Tribunal federal da Virgínia declara restrições à pílula abortiva ilegais
Um tribunal federal no estado da Virgínia, nos Estados Unidos, considerou “ilegais” as restrições impostas pelo governo de Donald Trump à distribuição da pílula abortiva mifepristona. A decisão, divulgada nesta sexta-feira (24), atende a um processo movido pelo Centro de Direitos Reprodutivos e determina que o governo reavalie as normas estabelecidas. O juiz Robert S. Ballou argumentou que as medidas eram “arbitrárias”, uma vez que a própria agência reguladora de medicamentos e alimentos dos EUA (FDA) tem consistentemente afirmado a segurança e eficácia do medicamento ao longo das últimas décadas.

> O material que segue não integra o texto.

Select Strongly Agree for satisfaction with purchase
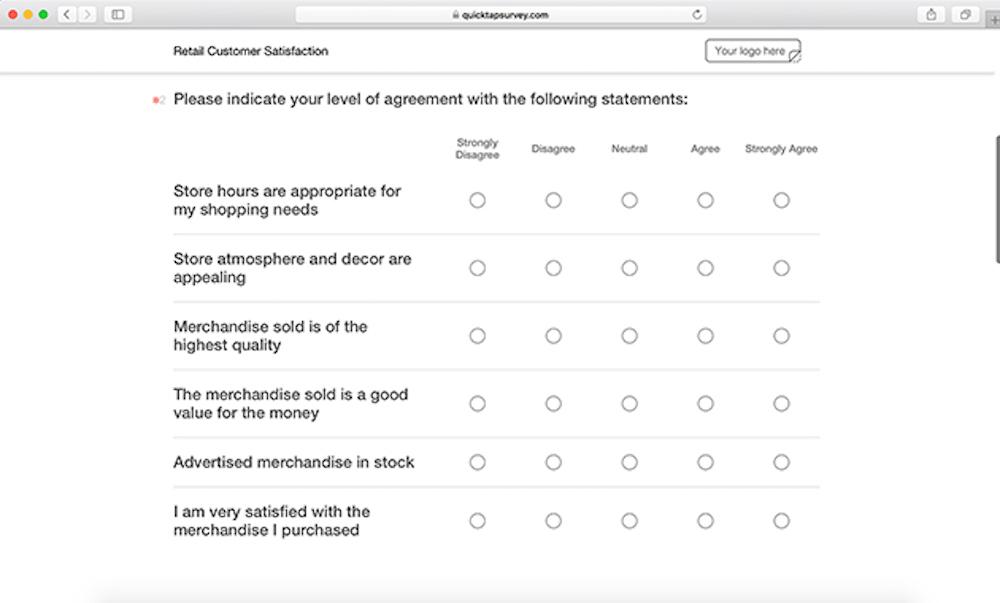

O caso foi iniciado em nome de prestadores de serviços de aborto nos estados da Virgínia, Kansas e Montana, que contestaram as exigências impostas pela Estratégia de Avaliação e Mitigação de Riscos (REMS). Entre as normas questionadas estão a obrigatoriedade de profissionais de saúde se registrarem junto ao fabricante para prescrever o medicamento, criando um banco de dados nacional que, segundo os defensores, pode comprometer a segurança dos médicos. Outra exigência criticada é a certificação especial e manutenção de registros detalhados por parte das farmácias.
A diretora-executiva do Centro de Direitos Reprodutivos, Nancy Northup, celebrou a decisão como uma “vitória para a ciência”. Enquanto isso, ativistas contrários ao aborto continuam a levantar questionamentos sobre a segurança da mifepristona, frequentemente citando estudos de grupos conservadores que não passaram por revisão formal por pares. Em maio, a Suprema Corte dos EUA já havia assegurado temporariamente o acesso à mifepristona por via postal, e o caso agora retorna a instâncias inferiores para novas análises.
As informações foram reunidas a partir de dados divulgados pela AFP.